Con las notas del caso de Kindell a punto de abrasarle en los pantalones, Tim se fue de la casa de Rayner sin buscarlo para decirle que se marchaba. A medida que recorría el sendero de entrada, notó que la casa se alzaba a su espalda, umbría y equívocamente anticuada. No fue hasta después de que las puertas de hierro forjado se cerraran detrás de su coche cuando cayó en la cuenta de que había atribuido al edificio una cierta emoción inefable, una especie de mezcla de tristeza y amenaza.
Condujo unas manzanas, aparcó y echó un vistazo a las notas del defensor de oficio sobre Kindell. Su entusiasmo no tardó en dar paso a la decepción. Las notas mecanografiadas, apenas un resumen de las conversaciones del abogado con Kindell antes del juicio, eran incompletas y estaban mal organizadas.
Algunas resultaban escalofriantes.
«La víctima era del "tipo" del cliente.»«El cliente asegura que se pasó hora y media con el cadáver después de la muerte.»Tim notó que le daba un vuelco el estómago y tuvo que bajar la ventanilla del coche y respirar aire fresco antes de armarse de valor para seguir leyendo.
Una frase en la quinta página lo dejó conmocionado.
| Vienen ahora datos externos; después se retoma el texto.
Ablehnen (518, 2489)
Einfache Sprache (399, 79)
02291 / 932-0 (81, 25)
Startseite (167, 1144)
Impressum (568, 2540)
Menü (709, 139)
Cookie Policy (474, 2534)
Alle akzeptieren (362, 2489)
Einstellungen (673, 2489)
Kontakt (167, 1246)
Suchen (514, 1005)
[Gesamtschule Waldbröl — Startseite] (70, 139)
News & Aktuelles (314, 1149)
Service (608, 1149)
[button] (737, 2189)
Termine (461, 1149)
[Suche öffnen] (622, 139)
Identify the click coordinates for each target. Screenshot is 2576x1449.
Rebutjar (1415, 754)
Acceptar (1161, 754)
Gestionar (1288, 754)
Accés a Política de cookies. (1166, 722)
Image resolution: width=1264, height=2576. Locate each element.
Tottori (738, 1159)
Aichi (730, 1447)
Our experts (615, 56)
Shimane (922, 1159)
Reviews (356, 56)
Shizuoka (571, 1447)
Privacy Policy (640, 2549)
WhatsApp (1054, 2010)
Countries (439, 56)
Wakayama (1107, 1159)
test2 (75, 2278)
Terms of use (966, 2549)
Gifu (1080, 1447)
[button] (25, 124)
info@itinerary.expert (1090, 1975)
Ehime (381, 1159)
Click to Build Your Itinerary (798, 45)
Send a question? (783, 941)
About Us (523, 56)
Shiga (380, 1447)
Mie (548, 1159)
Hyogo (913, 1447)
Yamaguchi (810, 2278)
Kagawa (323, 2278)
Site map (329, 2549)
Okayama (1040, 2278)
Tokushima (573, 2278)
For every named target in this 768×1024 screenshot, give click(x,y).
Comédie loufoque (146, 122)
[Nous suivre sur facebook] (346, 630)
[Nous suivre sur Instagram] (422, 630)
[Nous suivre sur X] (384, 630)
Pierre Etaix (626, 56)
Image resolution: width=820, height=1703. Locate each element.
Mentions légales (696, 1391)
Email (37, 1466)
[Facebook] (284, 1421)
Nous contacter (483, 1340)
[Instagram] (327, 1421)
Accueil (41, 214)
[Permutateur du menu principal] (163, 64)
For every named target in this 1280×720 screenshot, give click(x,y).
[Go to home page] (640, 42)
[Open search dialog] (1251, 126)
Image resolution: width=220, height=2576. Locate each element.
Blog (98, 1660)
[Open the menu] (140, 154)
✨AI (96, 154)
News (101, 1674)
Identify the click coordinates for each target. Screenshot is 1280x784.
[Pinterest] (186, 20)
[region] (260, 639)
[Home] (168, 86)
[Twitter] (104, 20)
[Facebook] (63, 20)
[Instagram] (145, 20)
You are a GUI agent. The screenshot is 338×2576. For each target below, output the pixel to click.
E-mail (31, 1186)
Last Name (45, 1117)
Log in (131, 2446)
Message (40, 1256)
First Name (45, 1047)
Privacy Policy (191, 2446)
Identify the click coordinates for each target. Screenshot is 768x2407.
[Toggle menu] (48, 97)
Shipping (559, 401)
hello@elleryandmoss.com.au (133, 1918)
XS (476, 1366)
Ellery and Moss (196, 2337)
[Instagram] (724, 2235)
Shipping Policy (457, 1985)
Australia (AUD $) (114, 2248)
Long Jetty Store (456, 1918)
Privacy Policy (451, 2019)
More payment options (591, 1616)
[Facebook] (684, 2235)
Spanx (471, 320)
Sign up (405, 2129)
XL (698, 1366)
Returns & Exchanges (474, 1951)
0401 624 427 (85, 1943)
En un intento de recobrar la lucidez, se encontró leyéndola una y otra vez para dotar de significado a las palabras de modo que volvieran a tener algún sentido.
«El cliente asegura haberse ocupado de todos los aspectos del crimen él solo.»Y la frase siguiente: «No había hablado con nadie acerca de Virginia Rackley ni del crimen hasta que llegó la policía a su domicilio.»Sumido en un estupor que lo rodeaba por completo, acabó de revisar el documento, que no le aportó ningún dato nuevo.
Kindell no tenía razones para engañar a su abogado, ni éste para mentir en un informe confidencial. A menos que el expediente completo del caso revelara alguna otra información -enterrada quizás entre los informes del investigador de la defensa-, Tim tendría que reconocer que había andado errado desde el principio. Eran Gutierez, Harrison, Delaney y su padre quienes estaban en lo cierto.
El convencimiento que Tim tenía de que había un cómplice lo había protegido del grueso de la carga que era la muerte de Ginny. Si Kindell había sido su único asesino, las opciones de Tim eran concretas, tan limitadas como las paredes pandeadas de la casucha de aquél. No le quedaba gran cosa por hacer, salvo enfrentarse a éste como mejor le pareciese y luego arrostrar la realidad de la muerte de su hija.
Llamó a Dray. Se había ido a dormir -el contestador saltó nada más sonar el teléfono-, de modo que le dejó un mensaje con la noticia, codificada por si Mac andaba por allí.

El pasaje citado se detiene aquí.